El habitante de ciudad puede haber visto películas y leído acerca de los espacios abiertos, expuestos de manera admirable por las técnicas de la imagen y las sabias descripciones elaboradas por plumas ilustres, pero poder recordar esas vivencias personales y en directo, es algo irreemplazable. Compartirlas también es un gusto, aunque las palabras tal vez no logren reflejarlas en toda su magnitud.

En la serie de notas aspiro a poder relatar hechos o situaciones de la vida diaria en el campo –o como era en aquella época- pero antes de entrar en sucesos pormenorizados, me parece conveniente intentar describir el escenario natural en el que transcurrían.

¿Cuál es la sensación primera que se tiene al aposentarse en una casa de campo, o chacra, una de las miles que salpican el inmenso territorio del fértil campo argentino?

La sensación es de libertad total, sin nada que se interponga entre la vista y la línea del horizonte en esa tierra plana sin estribaciones ni sierras ni montañas que es la zona rural de la provincia de Buenos Aires, escenario de esta retrospectiva. Pensar que esa parte del mapa argentino es casi tan grande como toda España, da una idea cabal de lo que estamos hablando.

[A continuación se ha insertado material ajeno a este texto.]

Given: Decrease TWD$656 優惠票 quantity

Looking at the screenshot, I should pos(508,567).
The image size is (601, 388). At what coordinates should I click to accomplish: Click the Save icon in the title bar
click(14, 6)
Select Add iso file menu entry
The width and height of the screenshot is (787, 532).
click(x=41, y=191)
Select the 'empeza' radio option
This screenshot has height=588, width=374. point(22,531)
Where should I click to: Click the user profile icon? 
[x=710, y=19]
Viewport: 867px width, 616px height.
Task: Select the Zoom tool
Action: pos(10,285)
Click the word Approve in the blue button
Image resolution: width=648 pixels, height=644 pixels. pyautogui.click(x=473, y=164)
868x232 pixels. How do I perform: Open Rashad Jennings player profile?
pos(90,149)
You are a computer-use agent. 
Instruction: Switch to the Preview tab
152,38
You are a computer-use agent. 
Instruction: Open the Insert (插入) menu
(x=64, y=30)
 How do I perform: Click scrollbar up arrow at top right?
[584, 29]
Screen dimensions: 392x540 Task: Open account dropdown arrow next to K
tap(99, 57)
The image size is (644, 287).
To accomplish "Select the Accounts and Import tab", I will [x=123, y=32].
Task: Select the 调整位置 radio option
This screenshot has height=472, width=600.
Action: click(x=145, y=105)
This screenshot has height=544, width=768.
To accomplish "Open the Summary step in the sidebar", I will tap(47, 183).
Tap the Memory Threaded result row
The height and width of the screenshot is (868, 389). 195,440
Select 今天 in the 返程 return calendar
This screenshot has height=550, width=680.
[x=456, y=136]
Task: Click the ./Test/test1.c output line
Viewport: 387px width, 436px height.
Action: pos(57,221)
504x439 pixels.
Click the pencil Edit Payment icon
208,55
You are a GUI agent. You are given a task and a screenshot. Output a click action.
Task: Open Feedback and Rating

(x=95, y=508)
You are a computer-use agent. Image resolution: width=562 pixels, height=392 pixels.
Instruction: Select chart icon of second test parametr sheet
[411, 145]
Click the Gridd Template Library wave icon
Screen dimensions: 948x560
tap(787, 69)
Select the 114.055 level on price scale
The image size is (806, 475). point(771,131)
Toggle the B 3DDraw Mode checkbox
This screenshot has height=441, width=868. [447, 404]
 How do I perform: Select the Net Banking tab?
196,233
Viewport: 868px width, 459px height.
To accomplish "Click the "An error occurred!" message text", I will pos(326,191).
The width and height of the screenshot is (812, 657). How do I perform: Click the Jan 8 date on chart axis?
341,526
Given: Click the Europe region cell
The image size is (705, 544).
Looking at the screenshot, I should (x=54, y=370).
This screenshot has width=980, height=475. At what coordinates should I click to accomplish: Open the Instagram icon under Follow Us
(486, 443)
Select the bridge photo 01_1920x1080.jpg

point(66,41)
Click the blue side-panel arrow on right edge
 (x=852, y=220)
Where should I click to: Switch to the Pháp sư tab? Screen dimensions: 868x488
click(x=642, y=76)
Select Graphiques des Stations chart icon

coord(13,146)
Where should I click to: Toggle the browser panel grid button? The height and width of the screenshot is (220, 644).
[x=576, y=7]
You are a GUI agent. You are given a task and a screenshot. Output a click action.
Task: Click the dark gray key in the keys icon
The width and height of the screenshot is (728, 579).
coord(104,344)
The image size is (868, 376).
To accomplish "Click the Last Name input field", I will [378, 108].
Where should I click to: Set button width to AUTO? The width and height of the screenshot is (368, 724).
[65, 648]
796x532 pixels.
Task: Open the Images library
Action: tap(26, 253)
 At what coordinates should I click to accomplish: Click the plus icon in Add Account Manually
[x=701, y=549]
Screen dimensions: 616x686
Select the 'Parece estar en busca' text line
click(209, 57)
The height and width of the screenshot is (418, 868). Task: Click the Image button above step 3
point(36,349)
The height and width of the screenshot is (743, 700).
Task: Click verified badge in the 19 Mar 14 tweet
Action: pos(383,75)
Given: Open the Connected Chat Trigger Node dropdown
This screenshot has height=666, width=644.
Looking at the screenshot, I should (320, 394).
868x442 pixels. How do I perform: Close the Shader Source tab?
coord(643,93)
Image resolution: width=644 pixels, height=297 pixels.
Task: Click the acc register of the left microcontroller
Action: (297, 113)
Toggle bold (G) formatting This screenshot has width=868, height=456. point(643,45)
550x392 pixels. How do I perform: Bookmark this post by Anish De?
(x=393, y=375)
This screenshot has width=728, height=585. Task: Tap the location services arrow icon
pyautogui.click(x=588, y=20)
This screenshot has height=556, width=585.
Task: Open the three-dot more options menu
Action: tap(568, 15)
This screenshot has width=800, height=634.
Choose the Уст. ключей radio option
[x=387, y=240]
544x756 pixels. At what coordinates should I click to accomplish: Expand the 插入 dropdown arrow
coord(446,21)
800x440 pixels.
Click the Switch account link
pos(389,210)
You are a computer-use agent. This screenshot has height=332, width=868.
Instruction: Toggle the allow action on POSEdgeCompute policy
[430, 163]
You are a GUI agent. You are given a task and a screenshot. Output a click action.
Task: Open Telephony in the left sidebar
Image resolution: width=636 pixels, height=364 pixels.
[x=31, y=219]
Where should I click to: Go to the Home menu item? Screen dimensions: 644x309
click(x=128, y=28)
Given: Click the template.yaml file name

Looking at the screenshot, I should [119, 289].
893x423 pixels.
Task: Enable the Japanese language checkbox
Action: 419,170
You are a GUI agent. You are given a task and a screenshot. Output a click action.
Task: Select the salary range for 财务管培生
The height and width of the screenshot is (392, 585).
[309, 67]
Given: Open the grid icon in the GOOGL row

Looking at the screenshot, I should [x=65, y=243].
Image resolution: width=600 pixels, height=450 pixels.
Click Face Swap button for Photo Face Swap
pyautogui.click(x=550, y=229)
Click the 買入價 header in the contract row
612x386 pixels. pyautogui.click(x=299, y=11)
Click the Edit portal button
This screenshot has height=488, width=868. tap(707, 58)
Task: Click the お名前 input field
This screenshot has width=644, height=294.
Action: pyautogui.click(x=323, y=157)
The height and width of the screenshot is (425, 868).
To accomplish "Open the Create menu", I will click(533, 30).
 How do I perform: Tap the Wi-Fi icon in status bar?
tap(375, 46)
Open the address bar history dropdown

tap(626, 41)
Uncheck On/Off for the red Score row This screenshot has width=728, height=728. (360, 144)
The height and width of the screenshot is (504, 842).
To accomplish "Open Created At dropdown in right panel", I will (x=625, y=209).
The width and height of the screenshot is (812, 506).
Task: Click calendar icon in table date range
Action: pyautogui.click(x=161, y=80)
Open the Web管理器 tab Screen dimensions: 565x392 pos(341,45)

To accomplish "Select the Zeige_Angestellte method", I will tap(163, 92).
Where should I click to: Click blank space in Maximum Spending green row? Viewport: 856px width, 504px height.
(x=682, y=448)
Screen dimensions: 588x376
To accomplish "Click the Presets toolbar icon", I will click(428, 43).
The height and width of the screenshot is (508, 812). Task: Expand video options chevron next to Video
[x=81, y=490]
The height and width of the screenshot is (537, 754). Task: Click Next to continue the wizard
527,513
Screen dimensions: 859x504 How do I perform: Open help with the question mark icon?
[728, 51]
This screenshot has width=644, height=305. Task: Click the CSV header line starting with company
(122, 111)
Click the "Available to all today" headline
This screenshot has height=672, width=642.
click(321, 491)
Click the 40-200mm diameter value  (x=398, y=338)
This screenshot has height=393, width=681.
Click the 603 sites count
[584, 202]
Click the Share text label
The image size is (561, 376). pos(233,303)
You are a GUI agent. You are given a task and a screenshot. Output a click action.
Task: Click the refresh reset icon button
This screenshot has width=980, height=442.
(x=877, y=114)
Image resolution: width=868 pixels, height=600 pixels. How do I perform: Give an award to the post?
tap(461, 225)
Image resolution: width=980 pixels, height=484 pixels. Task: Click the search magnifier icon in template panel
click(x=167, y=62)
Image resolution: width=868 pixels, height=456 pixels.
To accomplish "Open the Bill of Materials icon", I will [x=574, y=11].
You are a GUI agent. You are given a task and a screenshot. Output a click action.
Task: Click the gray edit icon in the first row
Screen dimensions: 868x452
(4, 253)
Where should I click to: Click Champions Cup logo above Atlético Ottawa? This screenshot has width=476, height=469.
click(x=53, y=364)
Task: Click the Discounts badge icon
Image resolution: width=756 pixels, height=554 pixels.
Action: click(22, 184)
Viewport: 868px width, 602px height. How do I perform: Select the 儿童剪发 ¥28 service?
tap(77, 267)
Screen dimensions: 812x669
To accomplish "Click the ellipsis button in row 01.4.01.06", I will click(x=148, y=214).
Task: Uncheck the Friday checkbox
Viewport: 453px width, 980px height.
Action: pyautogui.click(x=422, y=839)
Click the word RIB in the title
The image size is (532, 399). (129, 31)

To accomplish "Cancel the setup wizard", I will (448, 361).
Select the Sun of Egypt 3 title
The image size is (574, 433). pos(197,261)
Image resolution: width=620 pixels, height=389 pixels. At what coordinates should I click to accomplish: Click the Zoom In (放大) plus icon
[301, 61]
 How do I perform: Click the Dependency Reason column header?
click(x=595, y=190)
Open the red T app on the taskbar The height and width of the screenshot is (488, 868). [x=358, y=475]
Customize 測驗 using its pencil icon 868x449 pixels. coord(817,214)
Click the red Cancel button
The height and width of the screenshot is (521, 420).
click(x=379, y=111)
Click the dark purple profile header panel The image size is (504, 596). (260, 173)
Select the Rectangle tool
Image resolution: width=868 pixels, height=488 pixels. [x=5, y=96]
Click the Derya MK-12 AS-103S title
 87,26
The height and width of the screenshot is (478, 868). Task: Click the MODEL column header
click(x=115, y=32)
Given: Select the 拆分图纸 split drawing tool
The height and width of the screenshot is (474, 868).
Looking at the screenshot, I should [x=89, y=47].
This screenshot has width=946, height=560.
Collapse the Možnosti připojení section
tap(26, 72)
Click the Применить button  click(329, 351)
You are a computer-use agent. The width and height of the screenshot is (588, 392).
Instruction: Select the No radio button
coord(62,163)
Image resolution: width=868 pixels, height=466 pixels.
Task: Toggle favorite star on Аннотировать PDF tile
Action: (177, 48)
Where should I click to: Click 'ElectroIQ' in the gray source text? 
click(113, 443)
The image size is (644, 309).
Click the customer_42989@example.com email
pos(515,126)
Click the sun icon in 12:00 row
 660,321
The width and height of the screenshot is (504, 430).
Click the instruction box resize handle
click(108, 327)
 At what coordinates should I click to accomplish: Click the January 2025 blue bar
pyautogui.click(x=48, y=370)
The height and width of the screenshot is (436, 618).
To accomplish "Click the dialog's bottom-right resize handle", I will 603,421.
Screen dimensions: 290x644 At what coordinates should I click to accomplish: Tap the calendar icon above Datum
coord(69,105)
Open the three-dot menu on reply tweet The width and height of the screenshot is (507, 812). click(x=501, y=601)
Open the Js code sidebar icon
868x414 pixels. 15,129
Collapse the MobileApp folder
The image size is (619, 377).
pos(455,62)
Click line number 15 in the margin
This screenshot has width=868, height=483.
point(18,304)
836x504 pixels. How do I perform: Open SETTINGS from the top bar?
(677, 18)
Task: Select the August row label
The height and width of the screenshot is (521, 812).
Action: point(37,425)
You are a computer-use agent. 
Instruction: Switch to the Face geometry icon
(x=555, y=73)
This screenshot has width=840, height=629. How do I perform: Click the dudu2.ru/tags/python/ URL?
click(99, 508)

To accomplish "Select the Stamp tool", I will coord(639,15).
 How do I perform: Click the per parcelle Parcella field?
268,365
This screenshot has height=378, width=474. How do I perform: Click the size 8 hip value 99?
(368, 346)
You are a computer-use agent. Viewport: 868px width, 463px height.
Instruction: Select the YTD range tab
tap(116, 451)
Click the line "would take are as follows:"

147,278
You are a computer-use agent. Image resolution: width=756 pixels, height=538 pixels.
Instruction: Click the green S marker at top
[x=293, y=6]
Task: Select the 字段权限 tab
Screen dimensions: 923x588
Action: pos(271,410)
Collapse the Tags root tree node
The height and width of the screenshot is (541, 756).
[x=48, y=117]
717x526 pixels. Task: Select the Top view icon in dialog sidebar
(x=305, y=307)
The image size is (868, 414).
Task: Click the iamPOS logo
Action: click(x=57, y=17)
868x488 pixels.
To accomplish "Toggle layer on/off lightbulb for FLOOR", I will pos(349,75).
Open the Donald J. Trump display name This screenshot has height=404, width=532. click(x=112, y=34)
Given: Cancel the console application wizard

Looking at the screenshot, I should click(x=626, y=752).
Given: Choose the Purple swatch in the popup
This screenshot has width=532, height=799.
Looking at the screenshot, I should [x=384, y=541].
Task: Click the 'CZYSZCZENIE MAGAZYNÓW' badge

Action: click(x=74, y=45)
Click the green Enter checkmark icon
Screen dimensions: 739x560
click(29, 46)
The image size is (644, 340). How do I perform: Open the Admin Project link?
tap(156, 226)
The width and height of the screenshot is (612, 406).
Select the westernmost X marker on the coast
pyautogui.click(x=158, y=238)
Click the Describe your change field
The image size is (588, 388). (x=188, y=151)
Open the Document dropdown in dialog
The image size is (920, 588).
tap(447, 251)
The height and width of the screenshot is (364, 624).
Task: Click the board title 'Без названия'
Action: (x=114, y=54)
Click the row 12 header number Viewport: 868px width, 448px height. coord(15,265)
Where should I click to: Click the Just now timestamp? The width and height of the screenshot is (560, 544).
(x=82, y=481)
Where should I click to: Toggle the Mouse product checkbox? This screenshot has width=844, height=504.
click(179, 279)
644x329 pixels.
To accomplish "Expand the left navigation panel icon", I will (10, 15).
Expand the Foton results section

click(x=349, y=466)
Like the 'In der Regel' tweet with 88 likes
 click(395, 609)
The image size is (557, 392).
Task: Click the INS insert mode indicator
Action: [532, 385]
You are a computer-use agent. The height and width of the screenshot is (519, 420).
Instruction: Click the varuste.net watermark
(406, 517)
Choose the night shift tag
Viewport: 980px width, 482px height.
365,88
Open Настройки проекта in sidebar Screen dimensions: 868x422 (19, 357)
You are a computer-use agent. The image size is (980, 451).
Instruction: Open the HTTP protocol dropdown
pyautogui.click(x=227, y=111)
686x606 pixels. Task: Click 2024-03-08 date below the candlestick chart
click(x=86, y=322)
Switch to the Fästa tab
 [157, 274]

Y lo que es importante: cada centímetro cuadrado es tierra fértil, igual que lo son las provincias de La Pampa, Santa Fé, Córdoba y otras, de ahí lo de “granero del mundo” como se conocía al país en el siglo pasado.

Pero volvamos al escenario, en lo que se refiere a la naturaleza, que unas veces premia el trabajo del hombre pero otras también lo castiga, cuando desata su furia incontenible en forma de vientos huracanados y pasa de sequías prolongadas a lluvias torrenciales. Todos esos elementos hacen que el hombre se sienta una marioneta que se mueve según los caprichos de la Madre Naturaleza.

La sequía.

En una visita de hace un tiempo a la ciudad francesa de Lourdes, el autocar devoraba kilómetros por la cuidada autopista que bordeaba campos de cultivo de extensiones considerables en los que el verde era el color predominante. Me llamó la atención la gran cantidad de enormes aparejos que consistían en caños perforados unidos en sus extremos a gigantescas ruedas.

Por las perforaciones salía una lluvia de agua en todas direcciones que iba regando los sembrados a medida que el aparejo se desplazaba tirado por sendos tractores. El riego estaba asegurado y la cosecha iba a ser seguramente óptima. El agricultor tranquilo, para él, la sequía era cosa del pasado.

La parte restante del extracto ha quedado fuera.